=== What is being asked ===
Where a line in the records below includes "computer", pull that line out.

[Opening Provided entries section]

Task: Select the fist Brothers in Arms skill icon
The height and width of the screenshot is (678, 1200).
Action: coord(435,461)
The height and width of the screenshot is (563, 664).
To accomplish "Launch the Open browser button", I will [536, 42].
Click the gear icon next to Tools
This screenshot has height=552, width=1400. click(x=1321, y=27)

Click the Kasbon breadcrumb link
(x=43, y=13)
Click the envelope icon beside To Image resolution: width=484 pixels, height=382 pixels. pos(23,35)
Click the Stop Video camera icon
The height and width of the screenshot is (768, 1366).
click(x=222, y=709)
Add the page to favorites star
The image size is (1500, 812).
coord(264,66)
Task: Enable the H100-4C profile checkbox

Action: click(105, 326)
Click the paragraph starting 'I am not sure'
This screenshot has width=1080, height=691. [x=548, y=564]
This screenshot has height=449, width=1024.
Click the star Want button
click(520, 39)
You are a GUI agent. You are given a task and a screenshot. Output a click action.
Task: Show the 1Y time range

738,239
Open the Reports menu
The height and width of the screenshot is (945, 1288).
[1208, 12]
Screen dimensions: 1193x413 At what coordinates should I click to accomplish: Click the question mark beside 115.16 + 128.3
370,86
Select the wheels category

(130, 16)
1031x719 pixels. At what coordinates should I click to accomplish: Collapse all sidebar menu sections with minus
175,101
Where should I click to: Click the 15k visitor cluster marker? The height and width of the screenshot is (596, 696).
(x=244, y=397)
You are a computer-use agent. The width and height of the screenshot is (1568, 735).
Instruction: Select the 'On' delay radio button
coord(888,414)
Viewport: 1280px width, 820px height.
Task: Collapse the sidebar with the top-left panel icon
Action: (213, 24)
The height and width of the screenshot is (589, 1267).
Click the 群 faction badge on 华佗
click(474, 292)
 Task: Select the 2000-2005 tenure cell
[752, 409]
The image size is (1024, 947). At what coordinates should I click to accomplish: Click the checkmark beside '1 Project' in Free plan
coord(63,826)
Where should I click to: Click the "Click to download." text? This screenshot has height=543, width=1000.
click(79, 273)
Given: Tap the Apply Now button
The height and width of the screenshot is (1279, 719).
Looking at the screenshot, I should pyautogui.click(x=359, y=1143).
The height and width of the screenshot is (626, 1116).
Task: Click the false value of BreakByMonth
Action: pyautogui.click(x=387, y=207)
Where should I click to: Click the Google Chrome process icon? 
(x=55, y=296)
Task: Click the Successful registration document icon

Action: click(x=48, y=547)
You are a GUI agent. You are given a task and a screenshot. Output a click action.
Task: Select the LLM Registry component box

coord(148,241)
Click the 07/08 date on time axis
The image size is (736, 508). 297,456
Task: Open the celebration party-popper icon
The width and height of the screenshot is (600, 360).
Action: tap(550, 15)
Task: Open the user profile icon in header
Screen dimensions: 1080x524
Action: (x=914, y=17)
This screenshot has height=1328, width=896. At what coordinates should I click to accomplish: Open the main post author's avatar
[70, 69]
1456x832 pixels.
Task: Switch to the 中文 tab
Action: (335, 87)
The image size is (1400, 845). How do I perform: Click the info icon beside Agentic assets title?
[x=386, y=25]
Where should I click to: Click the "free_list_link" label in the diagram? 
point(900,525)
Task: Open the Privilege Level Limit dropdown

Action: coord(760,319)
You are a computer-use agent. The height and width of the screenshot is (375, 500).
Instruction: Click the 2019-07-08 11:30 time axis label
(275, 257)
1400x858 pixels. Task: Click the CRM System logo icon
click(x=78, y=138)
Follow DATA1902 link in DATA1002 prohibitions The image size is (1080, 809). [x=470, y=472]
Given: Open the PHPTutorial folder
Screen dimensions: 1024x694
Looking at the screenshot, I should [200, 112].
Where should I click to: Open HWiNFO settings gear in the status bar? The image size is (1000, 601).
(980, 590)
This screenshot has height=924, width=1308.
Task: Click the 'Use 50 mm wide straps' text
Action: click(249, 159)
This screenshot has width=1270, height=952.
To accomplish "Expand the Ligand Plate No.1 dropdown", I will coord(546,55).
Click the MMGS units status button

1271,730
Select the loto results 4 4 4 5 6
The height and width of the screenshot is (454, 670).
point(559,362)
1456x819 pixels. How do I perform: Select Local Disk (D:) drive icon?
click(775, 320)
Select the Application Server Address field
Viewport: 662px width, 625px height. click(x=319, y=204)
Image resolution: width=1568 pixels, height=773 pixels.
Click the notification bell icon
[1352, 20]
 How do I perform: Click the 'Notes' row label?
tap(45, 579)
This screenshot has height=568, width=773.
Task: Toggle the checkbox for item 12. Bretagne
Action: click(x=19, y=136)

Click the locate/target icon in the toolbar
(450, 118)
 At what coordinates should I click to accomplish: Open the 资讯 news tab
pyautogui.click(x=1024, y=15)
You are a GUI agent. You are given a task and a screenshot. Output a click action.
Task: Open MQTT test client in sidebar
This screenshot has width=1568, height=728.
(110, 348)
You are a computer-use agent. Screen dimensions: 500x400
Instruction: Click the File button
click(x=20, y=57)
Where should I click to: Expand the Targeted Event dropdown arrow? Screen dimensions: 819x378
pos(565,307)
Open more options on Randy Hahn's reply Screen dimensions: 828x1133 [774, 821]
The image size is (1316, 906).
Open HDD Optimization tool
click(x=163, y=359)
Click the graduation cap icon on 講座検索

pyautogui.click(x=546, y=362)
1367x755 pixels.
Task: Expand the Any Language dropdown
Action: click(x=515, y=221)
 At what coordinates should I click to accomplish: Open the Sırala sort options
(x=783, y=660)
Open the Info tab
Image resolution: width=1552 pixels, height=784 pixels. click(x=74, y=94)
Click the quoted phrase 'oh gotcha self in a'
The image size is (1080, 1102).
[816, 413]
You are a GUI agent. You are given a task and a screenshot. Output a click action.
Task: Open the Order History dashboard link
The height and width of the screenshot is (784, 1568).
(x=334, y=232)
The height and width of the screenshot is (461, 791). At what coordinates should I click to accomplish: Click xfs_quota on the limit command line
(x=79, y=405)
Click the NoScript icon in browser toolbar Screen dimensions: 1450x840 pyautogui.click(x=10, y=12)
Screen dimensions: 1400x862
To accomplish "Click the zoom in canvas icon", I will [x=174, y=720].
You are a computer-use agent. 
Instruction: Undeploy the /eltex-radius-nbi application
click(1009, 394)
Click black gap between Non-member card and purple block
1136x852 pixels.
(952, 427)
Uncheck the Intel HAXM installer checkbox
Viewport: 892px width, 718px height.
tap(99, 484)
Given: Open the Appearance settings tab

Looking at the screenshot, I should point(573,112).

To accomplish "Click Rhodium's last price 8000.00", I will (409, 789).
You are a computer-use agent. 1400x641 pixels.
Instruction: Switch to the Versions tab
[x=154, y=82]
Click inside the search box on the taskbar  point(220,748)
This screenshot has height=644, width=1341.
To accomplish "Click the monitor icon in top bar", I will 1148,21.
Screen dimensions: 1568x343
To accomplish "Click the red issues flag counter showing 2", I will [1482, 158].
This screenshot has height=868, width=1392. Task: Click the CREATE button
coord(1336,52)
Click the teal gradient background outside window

[Closing Provided entries section]

=== Response ===
You are a computer-use agent. The width and height of the screenshot is (1568, 735).
You are a computer-use agent. The height and width of the screenshot is (375, 500).
You are a computer-use agent. Screen dimensions: 500x400
You are a computer-use agent. 
You are a computer-use agent. 1400x641 pixels.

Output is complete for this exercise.